As the Guelph Tool Library’s one and only Librarian I felt the professional obligation to blog about my experiences setting up a library that was so different from any I’d previously managed –so different from most libraries managed throughout the history of librarianship.

All my previous experience was with books and media of some sort or another. For my day job I work at the Guelph Public Library. Previously I was instrumental in setting up and maintaining Out On The Shelf’s lending library. With books, DVDs, digital materials, and so forth it’s easy to line up your items –both physical and digital– like little toy soldiers and march them into your catalogue and onto your shelves in perfect order everytime. In fact, librarians kind of get off on it. With books one gets to feel a bit like the Napoleon of your little library world and take pride in knowing that everything is being perfectly presented to the public. With tools, not so much.

I came aboard the team late. For months my colleages Susan, John, and Saba had been doing the hard work of finding items for the collection and a space to house it. My first experience of the Guelph Tool Library was when they led me into a little room in the back of the Trafalgar Building which John figured out was, once upon a time, used to test the appliances once manufactured there. I saw literally hundreds of tools –hand pruners, frying pans, electric drills, weed wackers, and dozens upon dozens of items I couldn’t even put a name to.
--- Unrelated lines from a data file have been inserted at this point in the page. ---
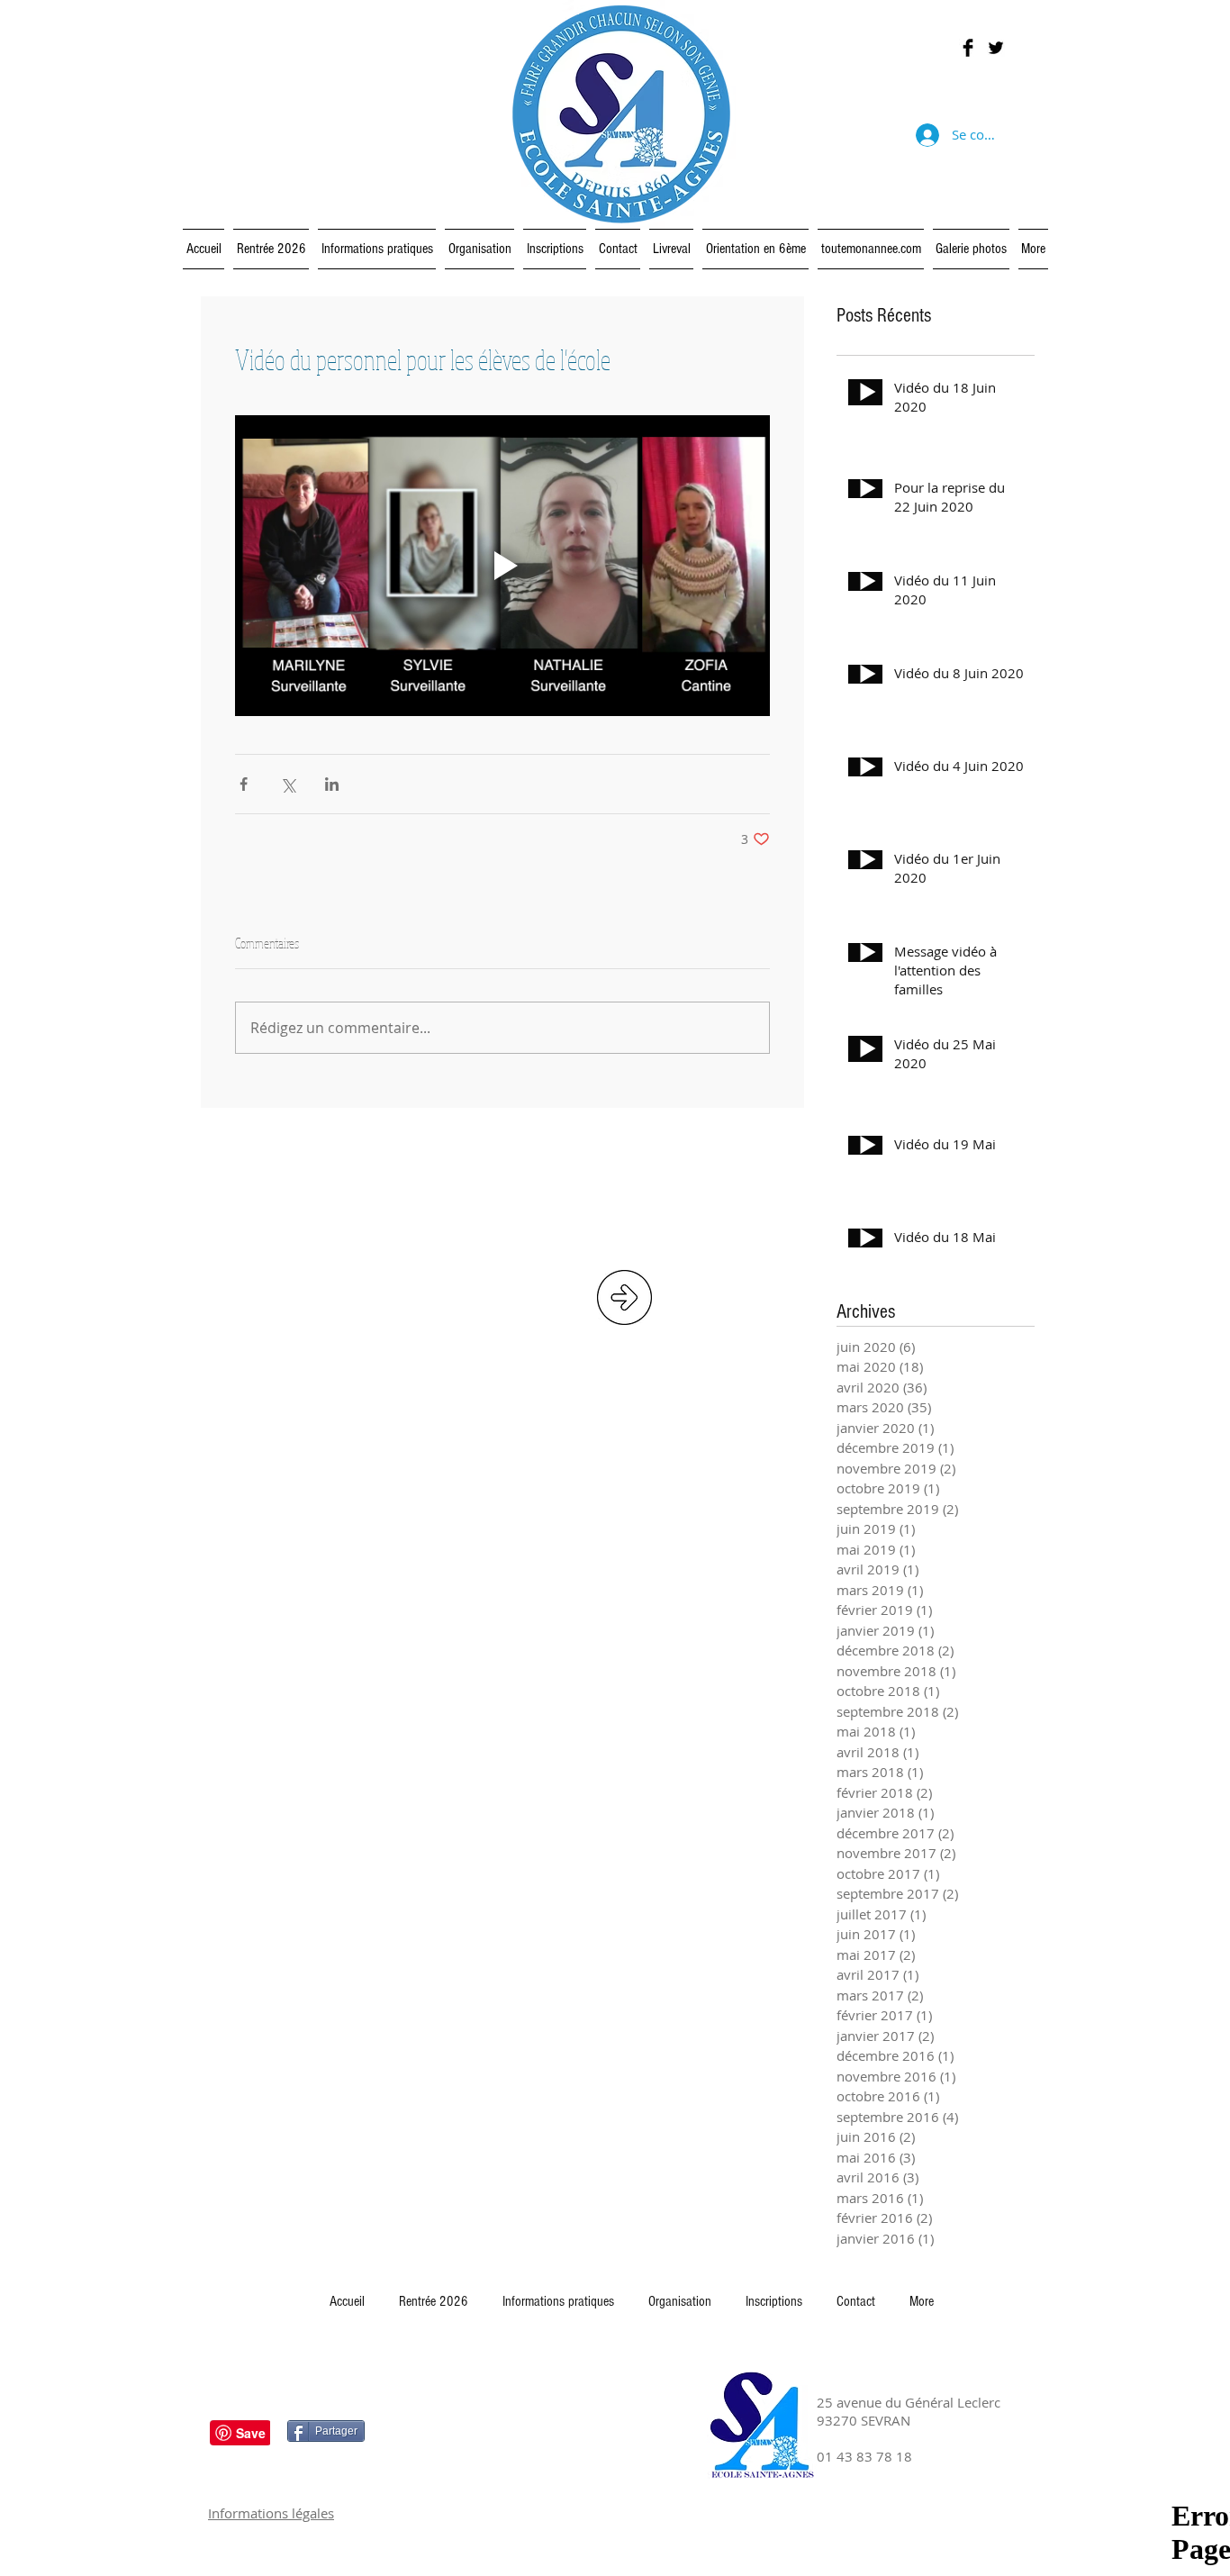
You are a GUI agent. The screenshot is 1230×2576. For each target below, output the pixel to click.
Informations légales (271, 2513)
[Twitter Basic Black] (996, 48)
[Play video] (502, 565)
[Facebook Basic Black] (968, 48)
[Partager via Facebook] (243, 784)
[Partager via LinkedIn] (331, 784)
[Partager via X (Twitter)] (287, 784)
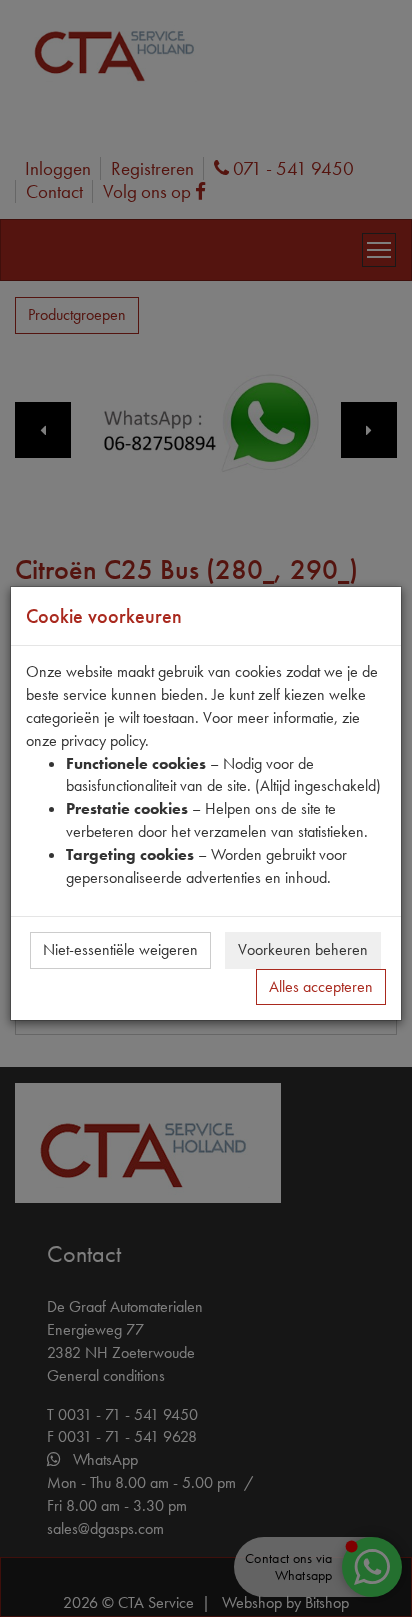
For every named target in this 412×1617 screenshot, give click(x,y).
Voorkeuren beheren (303, 949)
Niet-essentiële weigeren (120, 949)
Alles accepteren (321, 986)
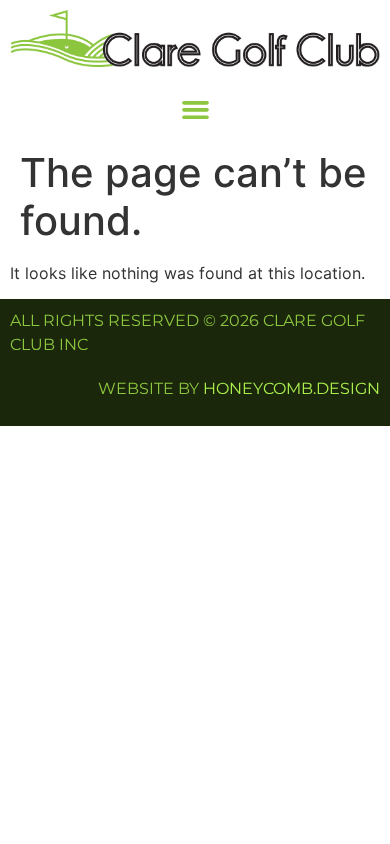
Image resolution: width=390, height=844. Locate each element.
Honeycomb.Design (291, 388)
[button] (195, 109)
My first desire to put everything in the entire room in one corner and then move it –item by item– onto the shelves as it was photographed and fully catalogued was obviously not practical. My second impulse to immediately barcode everything also had to be rethought –how do you stick a barcode on a cast iron frying pan or a ball joint tool?

For someone used to harvesting ISBNs and downloading MARC records to edit and neatly upload by the hundreds, this Tool Library project required something of paradigm shift for me. I needed to abandon my toy soldier expectations and enter the world of guerilla librarianship. In other words, it was going to be fun!

Instead of marching toy solders neatly across a field, I feel more like a squirrel gathering nuts. Go over there and snap a photo of that cool soldering kit. Now upload it. Now swing over there and go through that bucket of rakes to catalogue them all individually. Good, now head on over to the Cooking & Food shelves to etch item numbers on all the pots and pans to make checkout quicker. Then comb the internet to find an operating manual for that bandsaw. Got it! Now upload it and link it to the catalogue record. Someone just returned a food dehydrator with an important usage note. Better add that to the catalogue so the next person borrowing it has that information. Now I can do those website updates we decided upon at the last meeting.

For now, I will summarize my experience thus far by sharing my alternate title for this blog post: “How I Learned to Stop Marching Armies and Fell in Love With Chasing Nuts.”